We also vowed not to make any jokes about obesity or Prince Edward Island, the province now-suspended Senator Duffy allegedly represented. No, let’s not touch this with a ten-foot/three-meter pole, whichever is longer, we solemnly said.
But wouldn’t you know it? There it was, right up there in the headline of the Toronto Globe and Mail newspaper, April 10, 2015:
Crown invokes Justin Bieber in Mike Duffy trial
Daniel Leblanc’s riveting story begins, “The Crown has invoked a Canadian pop sensation as part of its argument that Mike Duffy was not a resident of Prince Edward Island when he became a senator in 2008.
“The Crown is alleging that Mr. Duffy was an Ottawa resident and did not meet the qualifications to represent PEI when he was appointed to the Senate by Prime Minister Stephen Harper. Crown attorney Mark Holmes said that just because Mr. Duffy had to be a PEI resident to become a senator, doesn’t prove that he was a resident when he was appointed.
“Mr. Holmes compared the residency rule to the requirement that all senators be 30 years old, arguing that someone under that age wouldn’t instantly become 30 upon being summoned to the Red Chamber.
““Bear with me,” Mr. Holmes asked his witness, recently retired Senate law clerk Mark Audcent. “Do you know who Justin Bieber is?””

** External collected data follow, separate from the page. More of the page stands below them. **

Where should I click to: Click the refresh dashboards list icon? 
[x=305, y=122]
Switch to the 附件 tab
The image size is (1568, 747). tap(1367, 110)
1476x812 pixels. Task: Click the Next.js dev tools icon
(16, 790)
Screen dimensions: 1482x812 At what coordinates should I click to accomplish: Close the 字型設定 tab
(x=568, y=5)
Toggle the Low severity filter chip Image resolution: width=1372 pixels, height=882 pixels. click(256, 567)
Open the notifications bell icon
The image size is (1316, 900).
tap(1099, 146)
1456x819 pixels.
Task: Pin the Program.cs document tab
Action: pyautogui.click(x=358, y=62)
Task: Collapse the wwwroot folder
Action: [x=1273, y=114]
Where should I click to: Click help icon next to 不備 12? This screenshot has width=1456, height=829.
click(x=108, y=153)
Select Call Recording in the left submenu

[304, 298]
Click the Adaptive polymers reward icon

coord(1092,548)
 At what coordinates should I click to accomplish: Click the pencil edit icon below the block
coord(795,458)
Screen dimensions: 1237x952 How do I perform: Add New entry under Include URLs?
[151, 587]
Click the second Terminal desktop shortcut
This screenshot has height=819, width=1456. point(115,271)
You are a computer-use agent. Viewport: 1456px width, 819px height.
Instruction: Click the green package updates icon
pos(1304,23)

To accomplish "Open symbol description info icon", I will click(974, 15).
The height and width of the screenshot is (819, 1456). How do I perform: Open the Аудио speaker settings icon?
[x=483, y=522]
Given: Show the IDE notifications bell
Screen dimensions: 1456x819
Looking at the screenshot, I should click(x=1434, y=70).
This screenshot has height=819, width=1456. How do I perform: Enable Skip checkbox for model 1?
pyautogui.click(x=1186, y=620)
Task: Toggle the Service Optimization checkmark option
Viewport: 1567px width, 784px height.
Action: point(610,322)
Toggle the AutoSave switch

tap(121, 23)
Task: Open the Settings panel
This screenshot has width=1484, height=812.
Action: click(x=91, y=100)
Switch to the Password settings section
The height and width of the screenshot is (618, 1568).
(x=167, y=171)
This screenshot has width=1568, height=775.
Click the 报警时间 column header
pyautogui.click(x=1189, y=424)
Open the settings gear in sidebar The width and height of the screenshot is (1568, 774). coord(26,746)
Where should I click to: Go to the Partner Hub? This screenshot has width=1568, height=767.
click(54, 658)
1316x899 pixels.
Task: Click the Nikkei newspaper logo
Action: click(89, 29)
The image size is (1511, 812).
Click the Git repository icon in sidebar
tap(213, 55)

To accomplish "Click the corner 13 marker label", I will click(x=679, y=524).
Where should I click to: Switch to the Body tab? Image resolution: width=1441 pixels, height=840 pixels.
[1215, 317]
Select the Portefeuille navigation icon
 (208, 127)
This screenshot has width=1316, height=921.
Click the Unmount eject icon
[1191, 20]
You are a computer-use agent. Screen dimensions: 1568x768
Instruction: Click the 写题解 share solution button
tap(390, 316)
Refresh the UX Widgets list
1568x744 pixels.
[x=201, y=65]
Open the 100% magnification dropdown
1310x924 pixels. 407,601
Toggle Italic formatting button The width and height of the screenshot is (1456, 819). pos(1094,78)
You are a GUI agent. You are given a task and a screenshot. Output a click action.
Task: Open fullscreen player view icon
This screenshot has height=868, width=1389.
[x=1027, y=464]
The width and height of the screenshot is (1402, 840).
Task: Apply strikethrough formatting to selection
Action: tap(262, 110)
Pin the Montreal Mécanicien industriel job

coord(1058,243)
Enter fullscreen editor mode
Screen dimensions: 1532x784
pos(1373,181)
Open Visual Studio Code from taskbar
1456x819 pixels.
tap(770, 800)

We are not making this G&M story up. We are not The Onion. We are dooneyscafe.com, a reputable news service and dictionary. Yes, a Canadian government official asked a former Canadian government official in a Canadian courtroom, “Do you know who Justin Bieber is?” As if any loyal Canadian didn’t know who Justin Bieber is. What a slur! What a slander! And we say this not just because Mr. Bieber is a possible member of the dooneyscafe.com staff, possibly writing under the pseudonym of “Sidney Australia.”
The Globe continues:
“Mr. Audcent acknowledged being aware of the Canadian singer, who is 21, according to Mr. Holmes.
“If the Governor-General, acting on the advice of the Prime Minister, appointed Justin Bieber to the Senate tomorrow, would he become 30?” asked Mr. Holmes.
“Of course not,” Mr. Audcent answered.
“Judge Charles Vaillancourt certainly got the point, but asked Mr. Holmes to “keep on topic.””
Well, there you have it. Case closed! Sure, the trial will go on for an endless number of weeks, months and years, but the crux of the case is settled: Justin Bieber would not, we repeat, not become 30 if Stephen Harper appointed Justin a senator (just as Mike Duffy would not become a resident of PEI if he was not a resident of PEI just because Stephen Harper appointed Duffy a senator from PEI). Got that?!
On behalf of Mr. Bieber, Dooney’s Dictionary is authorized to announce that: Justin Bieber has not in the past and is not in the present seeking to become 30, even if Stephen Harper appoints him to be a Senator. Further, Justin Bieber has not sought and is not now seeking to become a Canadian Senator, and if appointed by Stephen Harper to the Senate, Mr. Bieber will politely decline, apologise for everything, and go piss in a bucket.
Youth leader during the 1995 Quebec referendum, and recurrent and apparently ageless flash-in-pan in Quebec right-wing political circles. What are the most important questions to ask people like Dumont? How about: Have you ever had a homosexual experience? And if not, why the hell not?